Opinion
Civil Action No. 9:12-1704-MGL
08-22-2013
Opinion and Order
Stafford Kearse ("Plaintiff"), a state prisoner with the South Carolina Department of Corrections ("SCDC") housed at Perry Correctional Institution, proceeding pro se, filed this action pursuant to 42 U.S.C. § 1983 on June 21, 2012, alleging that Defendants have violated his constitutional rights. (ECF No. 1.) Defendants deny Plaintiff's allegations. (ECF No. 23.) Plaintiff and Defendants have filed motions for summary judgment. (ECF Nos. 29 & 50.) In accordance with 28 U.S.C. § 636(b) and Local Civil Rule 73.02(B)(2) for the District of South Carolina, this action was referred to United States Magistrate Judge Bristow Marchant for pretrial handling and a Report and Recommendation ("Report".) Magistrate Judge Marchant reviewed the pro se complaint pursuant to the provisions set forth in 28 U.S.C. §§ 1915A, 1915, and the Prison Litigation Reform Act of 1996. On February 12, 2013, Magistrate Judge Marchant issued a Report recommending that Plaintiff's motion for summary judgment be denied, that the Defendants' Motion for summary judgment be granted, and that this case be dismissed, without prejudice, for failure of the Plaintiff to exhaust his administrative remedies prior to filing this lawsuit. The Report was mailed to Plaintiff on February 12, 2012, and on February 27, 2012, Plaintiff filed his Objections to the Report. (ECF No.81.)

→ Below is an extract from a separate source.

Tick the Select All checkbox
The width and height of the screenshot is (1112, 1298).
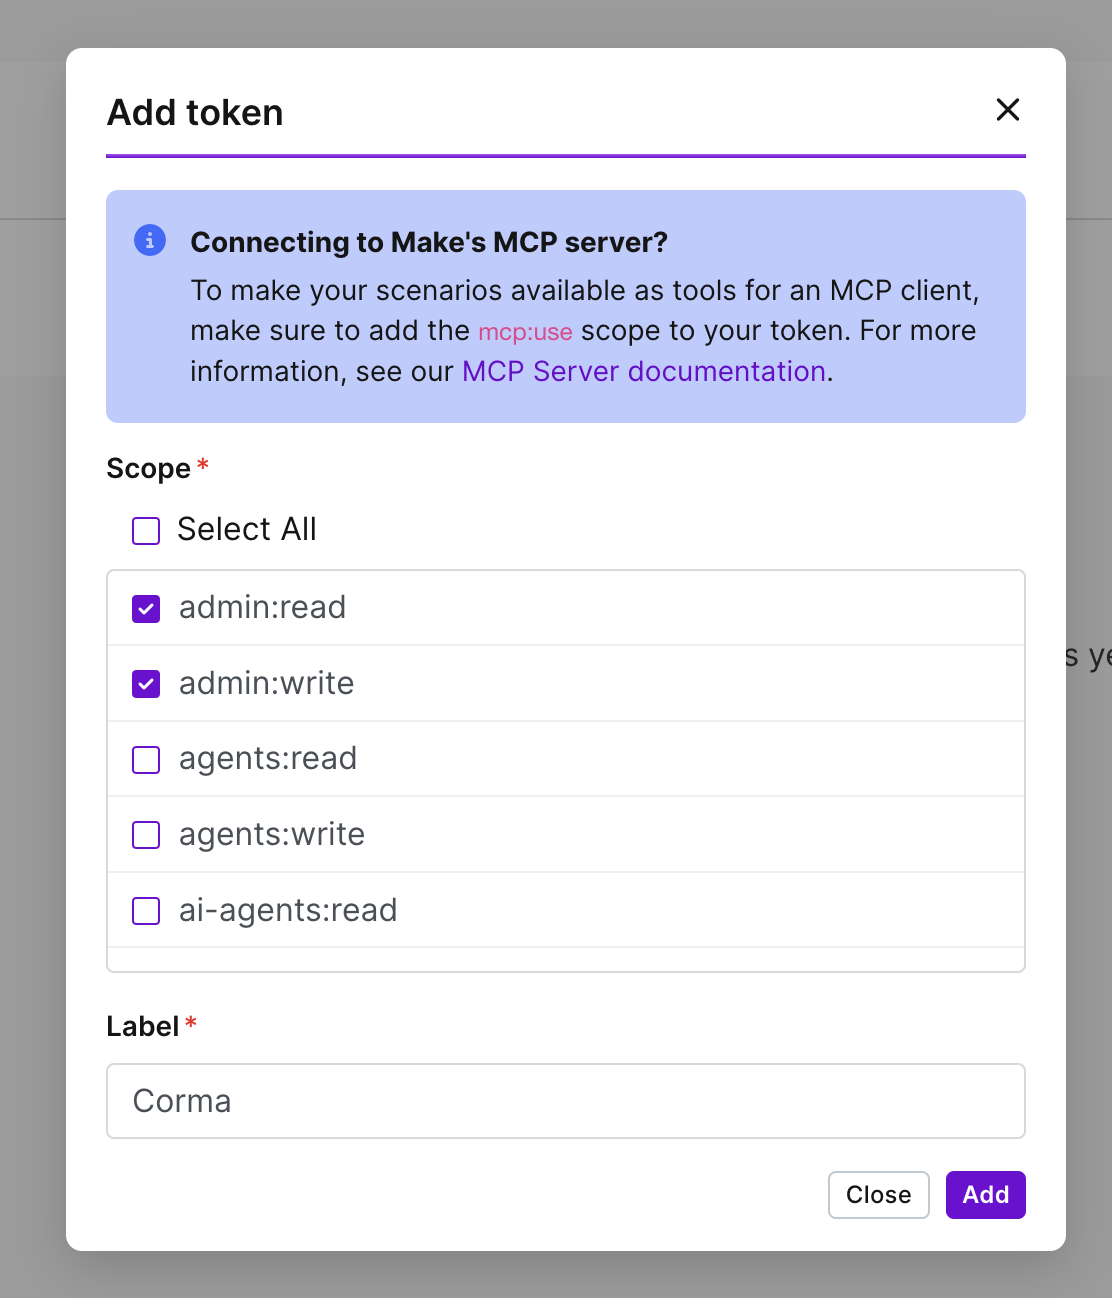[146, 530]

Since the filing of the Report, Plaintiff has filed two motions to compel. (ECF Nos. 85 & 90.)
STANDARD OF REVIEW
The Magistrate Judge makes only a recommendation to the court. The recommendation has no presumptive weight. The responsibility to make a final determination remains with the court. Mathews v. Weber, 423 U.S. 261, 270, 96 S.Ct. 549, 46 L.Ed.2d 483 (1976). The court is charged with making a de novo determination of those portions of the report and recommendation to which specific objection is made, and the court may accept, reject, or modify, in whole or in part, the recommendation of the Magistrate Judge, or recommit the matter to him with instructions. 28 U.S.C. § 636(b)(1).
The right to de novo review may be waived by the untimely filing of objections. Orpiano v. Johnson, 687 F.2d 44, 47 (4th Cir.1982). The district court need not conduct a de novo review when a party makes only "general and conclusory objections that do not direct the court to a specific error in the magistrate's proposed findings and recommendations." Id. Moreover, in the absence of objections to the Report and Recommendation, this Court is not required to give any explanation for adopting the recommendation. Camby v. Davis, 718 F.2d 198, 199 (4th Cir.1983).
BACKGROUND
The Report sets forth in detail the relevant facts and standards of law on this matter and the court incorporates them and summarizes below in relevant part. In the complaint, Plaintiff alleges that on May 27, 2011, he was taken to the Institutional Classification Committee ("ICC"), without prior notice, for a hearing relating to a charge of sexual assault upon another inmate that had occurred on October 14, 2009. (ECF No. 1 .) Following the hearing, Plaintiff claims his custody classification was changed from Disciplinary Detention to Security Detention. Plaintiff further claims that he believes that as a result of the hearing, he has been classified as a sexual predator under the Prison Rape Elimination Act.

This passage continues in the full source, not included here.